Witzigerweise haben diese deutlich weniger Einflüsse aus dem Rap/HipHop-Bereich als Defenders Of The Universe. Stattdessen steuern sie zu dieser EP gradlinigen und melodiösen Punkrock hinzu. Die zum größten Teil auf serbisch verfassten Texte sind nach Aussage der Band zwar stark humoristisch, dabei aber auch dezidiert politisch.

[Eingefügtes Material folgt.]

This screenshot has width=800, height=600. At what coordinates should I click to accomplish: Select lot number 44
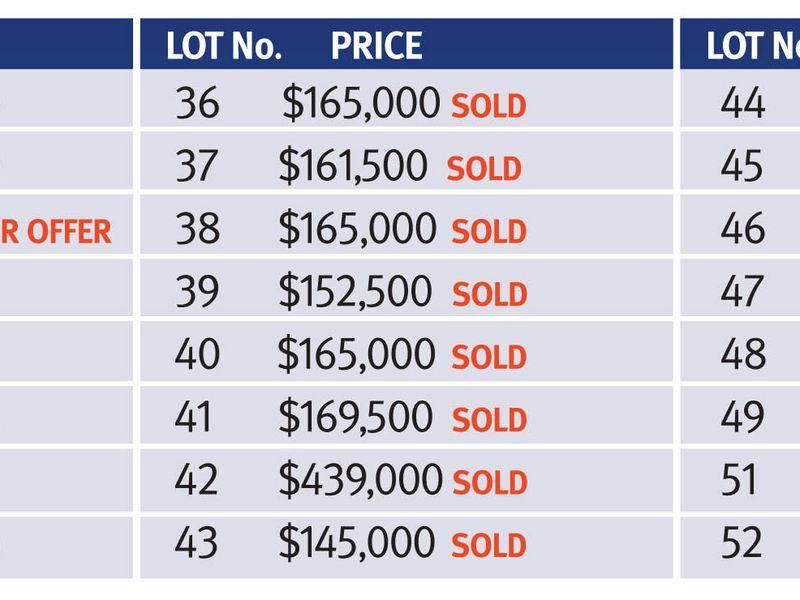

Die Texte von den Defenders sind dagegen leider etwas eintönig und flach. Man versucht hier ironisch daher zukommen, stolpert aber über die immer gleichen Bilder und Metaphern. So geht es fast in jedem Song um Bier oder irgendwas gegen Bullen. "Häh? Ist doch cool!" wird jetzt vielleicht der ein oder andere sagen. Ja, grundsätzlich schon, aber Mülheim Asozial, die auf dem Album immerhin Credit bekommen, haben dazu doch auf "Familie und Beruf" schon alles zu dem Thema gesagt. Ansonsten sind die Defenders Of The Universe zwar grundsätzlich mit Keyboardeinsätzen und Rapeinlagen zwar vielfältiger aufgestellt als Atheist Rap, jedoch klingt das auf mich bei dieser Split auch wieder ein wenig so als wollte man viel, kann aber eigentlich nichts so richtig. So ist das Schlagzeug wenig differenziert und die Rapparts werden ziemlich ausdruckslos vorgetragen.
Fazit: Solider Punkrock trifft auf Rap-Gedönse-Dingelskirchen. Kann man sich auch sparen.